Os medicamentos usados para a intubação de pacientes com Covid-19 continuarão com autorização emergencial até 13 de novembro. Prazo, que acabaria em 14 de setembro, foi prorrogado pela Agência Nacional de Vigilância Sanitária (Anvisa) por 60 dias. Assim, a resolução permite a fabricação das substâncias por meio de notificação, com análise posterior do registro pela diretoria do órgão.
Em nota, a Anvisa informou que a expansão da variante delta do novo coronavírus, que pode tornar-se a variante dominante nos próximos meses no país, justificou a prorrogação. Segundo o comunicado, o órgão decidiu agir preventivamente para evitar a falta dos medicamentos que estão no chamado kit intubação numa eventual terceira onda de casos.

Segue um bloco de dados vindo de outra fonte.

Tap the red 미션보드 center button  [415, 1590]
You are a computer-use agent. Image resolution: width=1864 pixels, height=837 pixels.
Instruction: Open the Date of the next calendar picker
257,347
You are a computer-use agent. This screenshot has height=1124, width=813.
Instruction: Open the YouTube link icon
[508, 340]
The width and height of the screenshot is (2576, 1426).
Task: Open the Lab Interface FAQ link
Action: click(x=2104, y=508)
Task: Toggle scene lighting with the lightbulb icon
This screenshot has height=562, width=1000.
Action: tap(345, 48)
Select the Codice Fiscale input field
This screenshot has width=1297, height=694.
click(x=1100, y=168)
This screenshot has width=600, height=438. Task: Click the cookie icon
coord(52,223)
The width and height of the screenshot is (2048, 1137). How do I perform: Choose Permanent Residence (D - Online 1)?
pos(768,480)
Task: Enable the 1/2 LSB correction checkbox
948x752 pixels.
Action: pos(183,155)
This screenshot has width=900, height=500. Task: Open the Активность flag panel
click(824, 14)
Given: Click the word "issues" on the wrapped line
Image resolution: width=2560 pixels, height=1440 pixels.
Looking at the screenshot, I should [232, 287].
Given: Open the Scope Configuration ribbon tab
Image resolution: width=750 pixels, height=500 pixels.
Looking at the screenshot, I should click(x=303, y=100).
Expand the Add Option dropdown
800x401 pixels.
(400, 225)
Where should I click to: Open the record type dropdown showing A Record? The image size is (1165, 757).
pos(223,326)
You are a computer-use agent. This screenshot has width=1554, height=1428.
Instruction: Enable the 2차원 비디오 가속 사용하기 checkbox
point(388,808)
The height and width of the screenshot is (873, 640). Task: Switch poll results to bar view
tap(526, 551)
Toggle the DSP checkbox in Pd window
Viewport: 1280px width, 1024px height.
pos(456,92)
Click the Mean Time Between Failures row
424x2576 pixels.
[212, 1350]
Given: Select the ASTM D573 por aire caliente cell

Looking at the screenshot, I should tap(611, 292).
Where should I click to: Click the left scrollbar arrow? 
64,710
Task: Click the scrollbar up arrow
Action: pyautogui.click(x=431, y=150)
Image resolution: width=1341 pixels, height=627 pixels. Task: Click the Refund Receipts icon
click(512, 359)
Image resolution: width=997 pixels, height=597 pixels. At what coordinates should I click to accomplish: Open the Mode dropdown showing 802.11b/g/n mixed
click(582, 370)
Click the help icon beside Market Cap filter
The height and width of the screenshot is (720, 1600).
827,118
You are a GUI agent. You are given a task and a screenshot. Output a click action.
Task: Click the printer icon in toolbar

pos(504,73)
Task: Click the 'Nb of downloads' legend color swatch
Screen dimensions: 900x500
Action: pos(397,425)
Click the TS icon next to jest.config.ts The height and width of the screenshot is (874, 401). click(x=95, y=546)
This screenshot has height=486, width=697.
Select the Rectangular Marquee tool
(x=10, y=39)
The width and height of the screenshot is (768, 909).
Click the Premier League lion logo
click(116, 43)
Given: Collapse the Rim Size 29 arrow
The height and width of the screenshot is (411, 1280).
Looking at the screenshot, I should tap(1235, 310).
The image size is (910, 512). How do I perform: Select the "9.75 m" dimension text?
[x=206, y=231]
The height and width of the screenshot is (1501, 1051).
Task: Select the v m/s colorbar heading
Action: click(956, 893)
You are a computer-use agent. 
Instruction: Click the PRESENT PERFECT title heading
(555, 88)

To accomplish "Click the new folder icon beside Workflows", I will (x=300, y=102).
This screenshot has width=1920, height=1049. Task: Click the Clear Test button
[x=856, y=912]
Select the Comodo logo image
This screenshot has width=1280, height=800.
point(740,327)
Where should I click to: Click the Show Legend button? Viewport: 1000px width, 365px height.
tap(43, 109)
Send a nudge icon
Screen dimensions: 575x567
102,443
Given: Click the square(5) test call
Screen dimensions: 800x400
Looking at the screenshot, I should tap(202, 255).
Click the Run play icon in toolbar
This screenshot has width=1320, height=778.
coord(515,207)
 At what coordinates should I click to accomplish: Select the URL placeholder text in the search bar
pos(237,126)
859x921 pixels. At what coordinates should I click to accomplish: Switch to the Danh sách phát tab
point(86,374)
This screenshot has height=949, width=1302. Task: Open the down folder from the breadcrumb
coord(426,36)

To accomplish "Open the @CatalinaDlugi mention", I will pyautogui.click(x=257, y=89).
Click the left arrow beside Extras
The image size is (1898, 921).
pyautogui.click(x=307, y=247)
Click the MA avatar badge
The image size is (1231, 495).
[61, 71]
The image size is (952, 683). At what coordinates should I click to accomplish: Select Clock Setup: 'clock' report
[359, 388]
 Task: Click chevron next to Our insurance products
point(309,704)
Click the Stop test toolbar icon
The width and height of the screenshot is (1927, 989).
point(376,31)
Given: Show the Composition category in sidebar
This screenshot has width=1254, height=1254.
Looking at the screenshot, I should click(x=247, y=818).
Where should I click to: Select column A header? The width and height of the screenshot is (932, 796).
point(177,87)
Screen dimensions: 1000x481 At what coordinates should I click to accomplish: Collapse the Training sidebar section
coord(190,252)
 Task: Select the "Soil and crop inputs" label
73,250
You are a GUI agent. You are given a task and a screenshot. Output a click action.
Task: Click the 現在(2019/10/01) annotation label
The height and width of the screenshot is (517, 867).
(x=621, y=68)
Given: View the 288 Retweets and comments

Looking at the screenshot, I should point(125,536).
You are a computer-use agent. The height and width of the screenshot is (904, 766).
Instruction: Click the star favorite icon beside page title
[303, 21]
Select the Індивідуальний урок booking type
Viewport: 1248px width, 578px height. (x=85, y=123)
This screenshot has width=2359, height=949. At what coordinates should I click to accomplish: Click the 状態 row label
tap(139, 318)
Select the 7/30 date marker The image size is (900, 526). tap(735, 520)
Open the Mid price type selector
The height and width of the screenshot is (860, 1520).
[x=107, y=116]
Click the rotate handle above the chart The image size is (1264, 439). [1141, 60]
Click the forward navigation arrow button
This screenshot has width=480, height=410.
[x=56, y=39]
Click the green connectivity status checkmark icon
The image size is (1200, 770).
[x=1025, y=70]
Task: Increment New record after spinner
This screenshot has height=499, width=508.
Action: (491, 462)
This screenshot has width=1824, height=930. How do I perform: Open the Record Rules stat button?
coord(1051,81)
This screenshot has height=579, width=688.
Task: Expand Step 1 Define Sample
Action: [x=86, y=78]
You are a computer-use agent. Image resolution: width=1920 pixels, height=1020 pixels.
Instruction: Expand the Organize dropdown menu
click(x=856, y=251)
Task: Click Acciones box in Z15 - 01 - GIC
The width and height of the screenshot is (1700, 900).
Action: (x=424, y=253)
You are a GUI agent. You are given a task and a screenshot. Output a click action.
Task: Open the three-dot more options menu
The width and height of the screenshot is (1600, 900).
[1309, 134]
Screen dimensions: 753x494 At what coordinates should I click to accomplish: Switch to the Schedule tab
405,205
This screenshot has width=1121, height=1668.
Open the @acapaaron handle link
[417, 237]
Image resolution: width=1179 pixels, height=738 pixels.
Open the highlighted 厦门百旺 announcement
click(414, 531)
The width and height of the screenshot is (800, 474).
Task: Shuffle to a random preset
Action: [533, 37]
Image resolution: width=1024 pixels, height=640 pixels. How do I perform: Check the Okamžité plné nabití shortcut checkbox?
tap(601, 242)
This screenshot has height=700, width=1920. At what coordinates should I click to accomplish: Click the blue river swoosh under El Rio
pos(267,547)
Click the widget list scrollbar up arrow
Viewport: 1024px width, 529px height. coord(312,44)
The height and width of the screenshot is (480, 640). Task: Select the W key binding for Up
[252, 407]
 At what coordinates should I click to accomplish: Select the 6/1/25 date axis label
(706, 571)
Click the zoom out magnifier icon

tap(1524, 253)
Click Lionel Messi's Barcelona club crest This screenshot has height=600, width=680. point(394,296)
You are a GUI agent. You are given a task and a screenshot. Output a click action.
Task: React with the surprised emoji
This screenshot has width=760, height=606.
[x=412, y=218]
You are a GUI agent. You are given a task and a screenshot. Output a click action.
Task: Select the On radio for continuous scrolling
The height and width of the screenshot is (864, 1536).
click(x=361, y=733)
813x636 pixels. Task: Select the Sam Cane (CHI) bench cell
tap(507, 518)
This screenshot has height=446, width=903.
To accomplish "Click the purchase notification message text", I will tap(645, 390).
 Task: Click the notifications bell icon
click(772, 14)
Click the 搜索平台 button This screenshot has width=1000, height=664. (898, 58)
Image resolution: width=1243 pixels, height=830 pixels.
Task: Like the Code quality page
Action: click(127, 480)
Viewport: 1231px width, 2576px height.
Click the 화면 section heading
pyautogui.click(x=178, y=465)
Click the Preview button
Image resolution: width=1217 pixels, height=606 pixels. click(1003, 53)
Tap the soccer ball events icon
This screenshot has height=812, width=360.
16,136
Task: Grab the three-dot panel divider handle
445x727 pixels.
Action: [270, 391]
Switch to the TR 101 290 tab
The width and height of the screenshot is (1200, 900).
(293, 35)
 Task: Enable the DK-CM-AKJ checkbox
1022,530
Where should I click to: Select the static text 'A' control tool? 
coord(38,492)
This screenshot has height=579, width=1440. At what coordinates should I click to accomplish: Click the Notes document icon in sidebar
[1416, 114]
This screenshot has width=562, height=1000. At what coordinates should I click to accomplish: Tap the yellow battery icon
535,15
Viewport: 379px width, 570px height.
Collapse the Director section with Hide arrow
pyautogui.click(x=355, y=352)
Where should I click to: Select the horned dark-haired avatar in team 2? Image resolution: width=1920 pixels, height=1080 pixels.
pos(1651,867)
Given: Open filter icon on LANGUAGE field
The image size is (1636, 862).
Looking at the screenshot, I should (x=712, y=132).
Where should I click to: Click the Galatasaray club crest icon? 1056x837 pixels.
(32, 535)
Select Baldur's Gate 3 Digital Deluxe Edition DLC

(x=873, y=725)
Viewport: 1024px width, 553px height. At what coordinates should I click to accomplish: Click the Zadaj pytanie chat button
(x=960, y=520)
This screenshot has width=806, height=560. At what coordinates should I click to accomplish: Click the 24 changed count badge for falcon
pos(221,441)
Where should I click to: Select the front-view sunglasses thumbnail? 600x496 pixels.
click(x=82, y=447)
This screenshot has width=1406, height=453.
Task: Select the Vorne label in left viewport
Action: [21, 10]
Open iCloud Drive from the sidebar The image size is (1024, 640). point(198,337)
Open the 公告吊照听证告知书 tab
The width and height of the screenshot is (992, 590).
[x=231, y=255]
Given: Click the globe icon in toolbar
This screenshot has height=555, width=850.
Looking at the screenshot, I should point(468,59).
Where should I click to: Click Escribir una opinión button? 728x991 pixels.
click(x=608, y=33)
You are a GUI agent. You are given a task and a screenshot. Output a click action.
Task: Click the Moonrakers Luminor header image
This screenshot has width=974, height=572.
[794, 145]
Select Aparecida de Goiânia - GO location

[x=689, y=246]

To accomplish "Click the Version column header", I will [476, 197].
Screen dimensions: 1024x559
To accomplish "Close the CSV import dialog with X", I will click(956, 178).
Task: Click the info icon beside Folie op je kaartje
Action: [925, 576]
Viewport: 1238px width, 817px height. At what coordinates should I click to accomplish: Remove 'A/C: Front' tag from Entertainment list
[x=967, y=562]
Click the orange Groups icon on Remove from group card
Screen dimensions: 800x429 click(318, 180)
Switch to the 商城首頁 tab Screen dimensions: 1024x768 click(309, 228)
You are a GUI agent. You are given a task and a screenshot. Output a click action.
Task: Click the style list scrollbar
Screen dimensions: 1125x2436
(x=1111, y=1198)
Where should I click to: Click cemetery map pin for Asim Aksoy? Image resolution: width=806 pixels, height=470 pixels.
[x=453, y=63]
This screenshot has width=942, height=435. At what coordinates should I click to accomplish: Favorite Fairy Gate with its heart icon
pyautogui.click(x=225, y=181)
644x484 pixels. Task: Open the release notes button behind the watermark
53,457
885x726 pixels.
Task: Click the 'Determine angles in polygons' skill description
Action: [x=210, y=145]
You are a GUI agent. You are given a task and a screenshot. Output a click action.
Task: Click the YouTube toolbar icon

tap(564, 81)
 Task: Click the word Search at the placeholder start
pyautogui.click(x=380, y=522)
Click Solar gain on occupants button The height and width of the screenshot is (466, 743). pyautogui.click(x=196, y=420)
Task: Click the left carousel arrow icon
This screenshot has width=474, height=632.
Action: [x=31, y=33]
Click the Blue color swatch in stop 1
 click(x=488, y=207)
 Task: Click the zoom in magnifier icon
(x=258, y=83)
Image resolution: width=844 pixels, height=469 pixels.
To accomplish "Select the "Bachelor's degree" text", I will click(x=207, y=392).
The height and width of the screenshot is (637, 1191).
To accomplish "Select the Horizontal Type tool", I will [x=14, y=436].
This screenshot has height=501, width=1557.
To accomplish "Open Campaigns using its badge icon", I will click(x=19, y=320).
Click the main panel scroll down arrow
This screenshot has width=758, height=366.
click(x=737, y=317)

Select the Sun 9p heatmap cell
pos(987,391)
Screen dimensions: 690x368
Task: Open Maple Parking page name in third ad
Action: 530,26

“O cenário epidemiológico dos próximos meses é incerto, sendo preciso antecipar as medidas regulatórias necessárias ao seu enfrentamento”, argumentou o diretor da Anvisa relator da resolução, Alex Campos.
A medida vale para anestésicos, sedativos, bloqueadores neuromusculares e outros medicamentos hospitalares usados para manutenção da vida de pacientes. Com a autorização simplificada, as substâncias podem ser imediatamente fabricadas e prontamente fornecidas aos hospitais e clínicas de todo o Brasil.
Desde março, os medicamentos do kit intubação seguem o modelo simplificado de produção e de distribuição. A resolução foi prorrogada duas vezes, uma em maio e outra em julho.